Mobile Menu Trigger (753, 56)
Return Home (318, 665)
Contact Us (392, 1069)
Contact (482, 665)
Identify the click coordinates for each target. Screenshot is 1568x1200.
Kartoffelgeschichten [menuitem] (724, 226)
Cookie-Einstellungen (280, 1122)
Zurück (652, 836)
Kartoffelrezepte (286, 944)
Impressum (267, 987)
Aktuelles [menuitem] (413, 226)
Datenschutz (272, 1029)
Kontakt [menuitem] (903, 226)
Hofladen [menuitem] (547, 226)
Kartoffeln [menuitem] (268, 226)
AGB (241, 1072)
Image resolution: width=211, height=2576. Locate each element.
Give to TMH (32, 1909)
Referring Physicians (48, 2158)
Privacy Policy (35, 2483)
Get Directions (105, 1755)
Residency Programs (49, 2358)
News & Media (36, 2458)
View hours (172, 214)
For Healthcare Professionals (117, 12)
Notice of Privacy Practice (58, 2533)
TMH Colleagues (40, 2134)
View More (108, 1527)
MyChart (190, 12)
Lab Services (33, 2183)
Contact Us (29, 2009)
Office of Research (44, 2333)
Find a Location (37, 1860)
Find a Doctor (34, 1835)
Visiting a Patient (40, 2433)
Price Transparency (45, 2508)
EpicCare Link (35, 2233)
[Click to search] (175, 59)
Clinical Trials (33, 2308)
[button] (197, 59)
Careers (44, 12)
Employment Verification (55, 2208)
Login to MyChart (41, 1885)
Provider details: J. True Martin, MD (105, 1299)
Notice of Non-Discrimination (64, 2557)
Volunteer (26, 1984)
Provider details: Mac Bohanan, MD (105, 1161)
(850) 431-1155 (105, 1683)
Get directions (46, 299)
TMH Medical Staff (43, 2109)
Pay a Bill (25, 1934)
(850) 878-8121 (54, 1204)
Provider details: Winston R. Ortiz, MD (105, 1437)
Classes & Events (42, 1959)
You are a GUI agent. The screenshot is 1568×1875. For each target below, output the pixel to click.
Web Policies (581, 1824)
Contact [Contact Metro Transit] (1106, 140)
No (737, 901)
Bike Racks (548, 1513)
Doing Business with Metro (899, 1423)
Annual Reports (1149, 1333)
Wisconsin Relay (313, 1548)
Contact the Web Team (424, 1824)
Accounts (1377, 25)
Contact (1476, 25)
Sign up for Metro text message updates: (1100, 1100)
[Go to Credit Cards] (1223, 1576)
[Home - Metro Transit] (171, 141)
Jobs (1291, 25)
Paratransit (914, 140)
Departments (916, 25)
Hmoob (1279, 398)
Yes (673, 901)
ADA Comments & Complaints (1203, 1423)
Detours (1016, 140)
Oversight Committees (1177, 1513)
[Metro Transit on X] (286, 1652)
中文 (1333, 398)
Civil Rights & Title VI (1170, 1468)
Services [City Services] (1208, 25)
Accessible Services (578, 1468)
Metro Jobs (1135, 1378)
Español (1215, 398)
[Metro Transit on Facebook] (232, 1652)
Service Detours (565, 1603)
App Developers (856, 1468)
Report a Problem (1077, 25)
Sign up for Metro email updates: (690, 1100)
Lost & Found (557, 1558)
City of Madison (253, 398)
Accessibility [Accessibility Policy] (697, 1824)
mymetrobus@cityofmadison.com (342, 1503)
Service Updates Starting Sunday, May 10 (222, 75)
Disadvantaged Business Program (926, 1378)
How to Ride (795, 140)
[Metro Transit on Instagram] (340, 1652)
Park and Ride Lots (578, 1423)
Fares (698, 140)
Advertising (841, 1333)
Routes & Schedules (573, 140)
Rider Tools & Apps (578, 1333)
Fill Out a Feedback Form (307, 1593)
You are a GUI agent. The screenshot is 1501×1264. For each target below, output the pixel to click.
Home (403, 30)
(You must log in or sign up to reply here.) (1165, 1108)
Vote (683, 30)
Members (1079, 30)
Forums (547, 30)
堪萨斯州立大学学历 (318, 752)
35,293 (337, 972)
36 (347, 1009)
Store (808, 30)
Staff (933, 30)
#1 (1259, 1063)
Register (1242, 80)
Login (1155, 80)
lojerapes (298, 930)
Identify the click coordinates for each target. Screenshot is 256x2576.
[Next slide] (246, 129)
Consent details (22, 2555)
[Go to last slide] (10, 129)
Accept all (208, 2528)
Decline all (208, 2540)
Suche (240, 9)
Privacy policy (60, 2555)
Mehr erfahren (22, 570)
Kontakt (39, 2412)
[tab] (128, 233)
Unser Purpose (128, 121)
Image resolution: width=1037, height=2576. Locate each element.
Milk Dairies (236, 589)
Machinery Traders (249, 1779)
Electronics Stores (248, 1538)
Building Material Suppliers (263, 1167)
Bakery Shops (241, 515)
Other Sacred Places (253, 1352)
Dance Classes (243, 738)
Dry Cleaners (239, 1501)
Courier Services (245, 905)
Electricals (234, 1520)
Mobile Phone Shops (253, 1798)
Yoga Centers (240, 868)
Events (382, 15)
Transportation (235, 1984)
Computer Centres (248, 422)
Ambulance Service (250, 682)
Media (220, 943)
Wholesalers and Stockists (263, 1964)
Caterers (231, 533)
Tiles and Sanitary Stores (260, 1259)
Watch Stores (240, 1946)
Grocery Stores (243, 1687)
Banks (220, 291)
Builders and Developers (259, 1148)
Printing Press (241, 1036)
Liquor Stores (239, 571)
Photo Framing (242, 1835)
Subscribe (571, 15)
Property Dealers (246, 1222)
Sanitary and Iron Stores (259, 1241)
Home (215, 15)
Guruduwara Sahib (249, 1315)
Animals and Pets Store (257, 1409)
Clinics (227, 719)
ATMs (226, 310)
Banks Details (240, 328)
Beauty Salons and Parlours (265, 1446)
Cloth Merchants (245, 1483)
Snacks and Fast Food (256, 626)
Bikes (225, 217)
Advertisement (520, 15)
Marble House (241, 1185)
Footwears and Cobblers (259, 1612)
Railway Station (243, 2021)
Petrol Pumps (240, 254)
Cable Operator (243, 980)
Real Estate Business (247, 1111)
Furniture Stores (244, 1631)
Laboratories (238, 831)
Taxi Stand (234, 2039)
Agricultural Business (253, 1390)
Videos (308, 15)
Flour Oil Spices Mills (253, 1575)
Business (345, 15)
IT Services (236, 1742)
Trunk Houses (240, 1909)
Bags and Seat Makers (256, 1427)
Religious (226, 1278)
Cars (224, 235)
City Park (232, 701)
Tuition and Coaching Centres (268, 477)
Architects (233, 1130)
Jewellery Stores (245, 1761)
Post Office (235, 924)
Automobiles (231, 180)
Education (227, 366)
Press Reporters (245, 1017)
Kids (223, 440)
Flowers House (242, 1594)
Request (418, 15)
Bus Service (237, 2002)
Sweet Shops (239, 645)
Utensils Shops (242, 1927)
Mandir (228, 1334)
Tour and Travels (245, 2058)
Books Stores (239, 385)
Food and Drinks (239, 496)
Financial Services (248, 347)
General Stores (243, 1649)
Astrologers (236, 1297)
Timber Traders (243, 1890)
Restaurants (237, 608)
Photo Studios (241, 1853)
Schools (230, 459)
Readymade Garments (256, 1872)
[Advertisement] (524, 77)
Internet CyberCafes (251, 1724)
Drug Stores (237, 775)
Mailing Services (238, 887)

Instructions for the task — Please count the lines in the records above that contain the string "Centres" and reply with the number only.

The completed task — 2